Fellow Au Sable Board Member Dr. Dorothy Boorse of Gordon College says of her time knowing Ben,
"I have so appreciated all of Ben’s work as Board Chair. He has been committed to increasing the Board, moving the Institute forward, and creating a strong, welcoming community of scholars at the Au Sable Institute. I have appreciated his humor, courage and perseverance and am sorry he is leaving us!"
Founding Trustee on Au Sable's Board, Bert Froysland, has been a part of Au Sable since the early 1960s. He came to know Ben well through their shared years on the Board. Bert noted,
"It is impossible to overstate Ben Lowe's contributions to Au Sable as a Board Member and as Board Chair. During his tenure, Au Sable faced many thorny problems and his wisdom was profoundly valuable. As Board Chair his leadership style was marked by patience and deference to all points of view, yet in the end leading the Board to a good decision. As a person, Ben is humble, kind, and committed to serving the Lord."
Through the years, Ben Lowe has embodied the mission and vision of Au Sable through his words and actions. His leadership has been one of endurance and steadfast wisdom, Ben leaves Au Sable as an Institute that is blessed and better off because of his presence and efforts. As Ben begins a new season of life, he leaves Au Sable’s Board with kindness and optimism,
"I'm deeply grateful for these past six years of service at Au Sable. We've made a lot of progress together during this time: our mission, vision, and values have been renewed, enrollment has increased, participating colleges are participating more, finances continue to improve, The Pacific Rim Institute has been successfully launched, strategic new courses are being brought online, the research program is thriving, the Environmental Education Program is being reinvigorated, significant investments are being made to our campus, our community of alumni, friends, and colleagues continues to grow and bear fruit, and so much more (a lot of it behind the scenes but no less valuable!). All of this has surely been a team effort from across the Au Sable family, and I'm particularly grateful for the prayerful and persevering leadership of Dr. Fred Van Dyke and our beloved staff. No one has worked harder or more effectively than they have.

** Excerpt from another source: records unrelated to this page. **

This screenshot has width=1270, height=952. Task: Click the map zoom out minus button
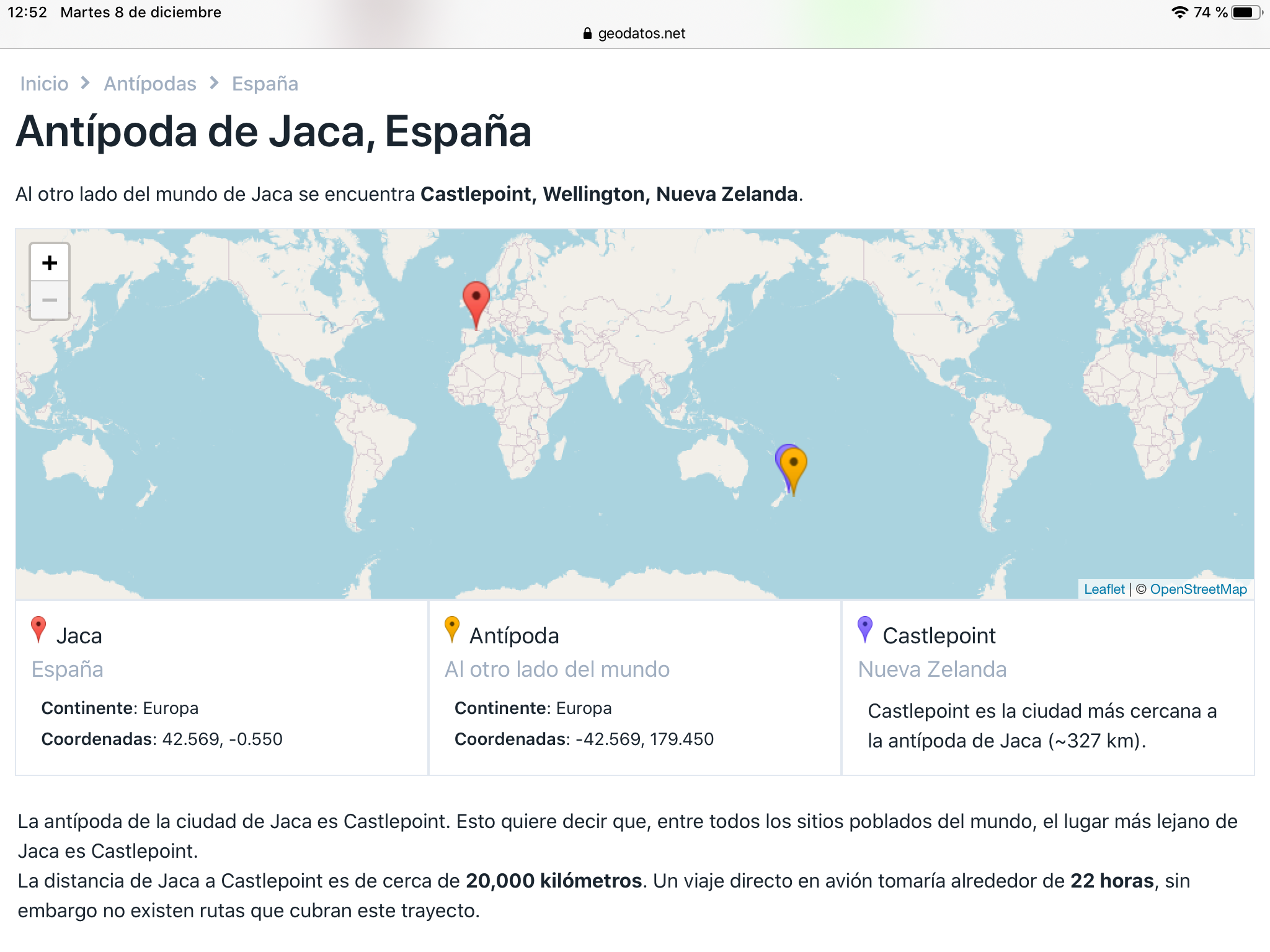[50, 301]
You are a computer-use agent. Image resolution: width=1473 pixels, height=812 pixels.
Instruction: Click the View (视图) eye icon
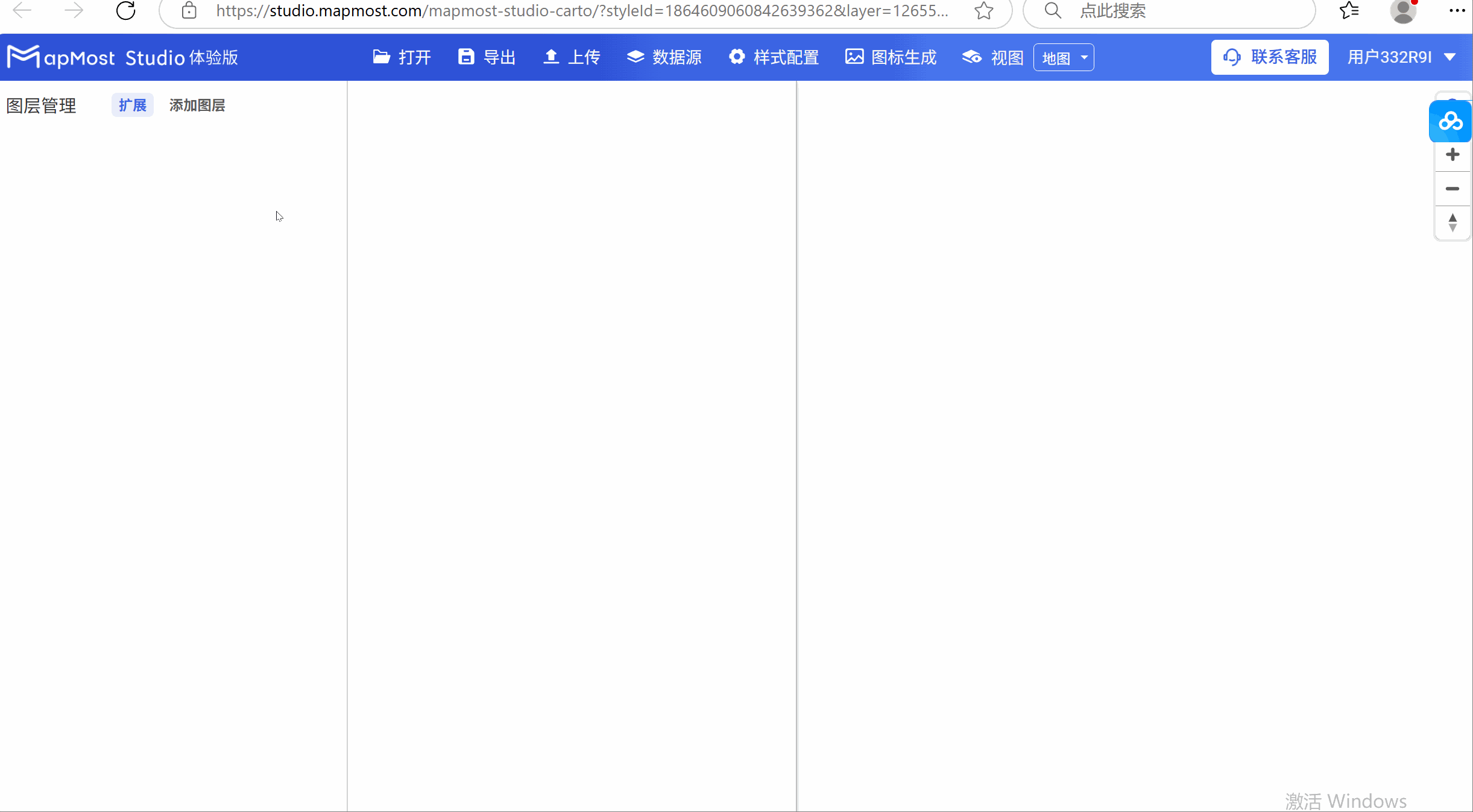971,57
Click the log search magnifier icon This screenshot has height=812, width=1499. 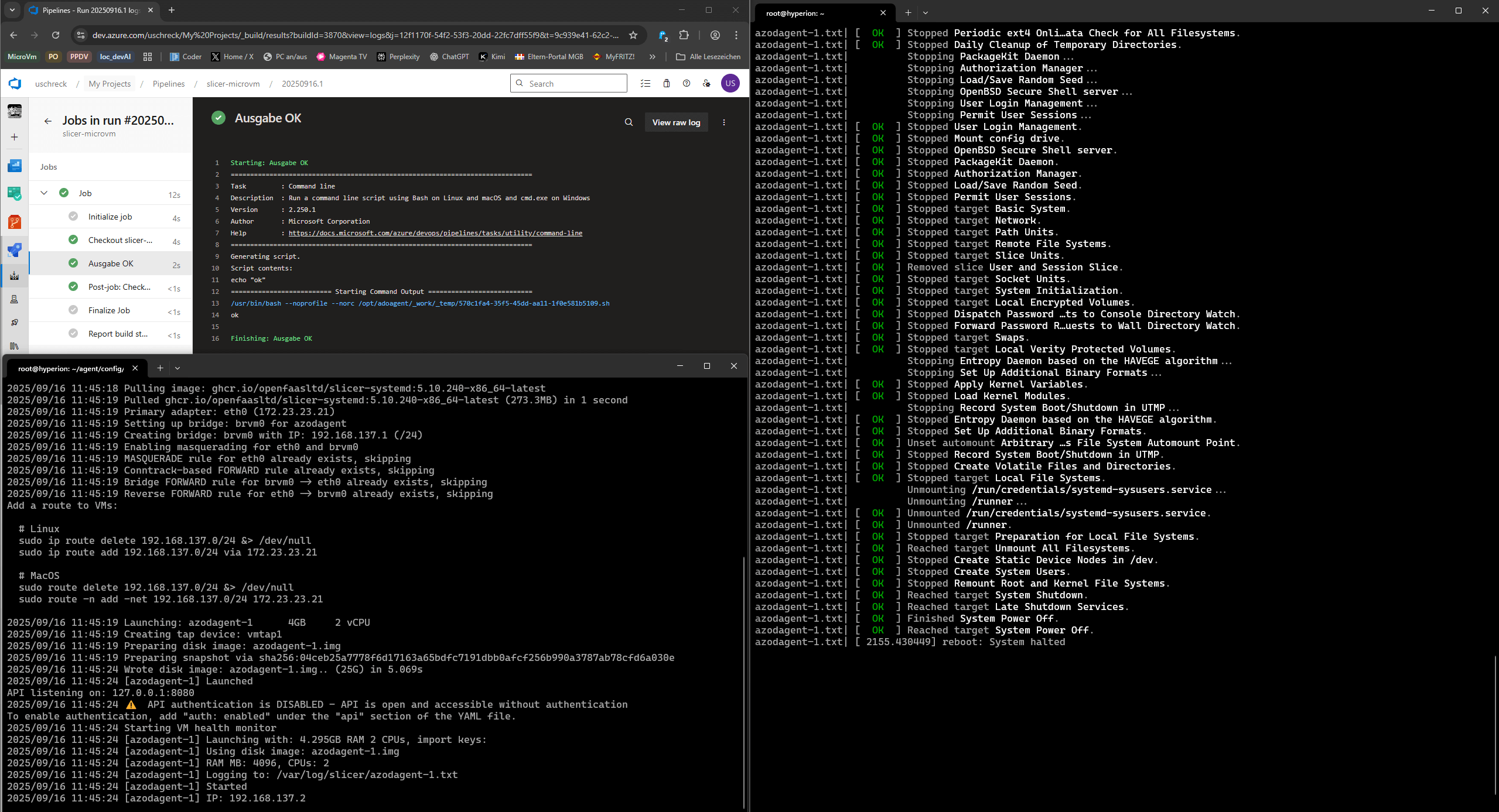(629, 122)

While I look forward to remaining an active part of the Au Sable family, I leave my current role as Trustee and Board Chair with a full and joyful heart. God has truly been gracious to us, and this community has truly been gracious to me. There is much good work left to do, and some of it will be hard. But God is faithful, and I look forward in eager anticipation to how he will continue using Au Sable to transform people and to serve, protect, and restore his creation."
Ben, thank you for your work, your prayers and your time spent in service to the Au Sable Institute. May God bless you abundantly in your graduate school pursuits and all of your future endeavors. You are forever a part of the Au Sable family and we celebrate the opportunities God has brought into your life.
And God is able to make all grace abound to you, so that in all things at all times, having all that you need, you will abound in every good work.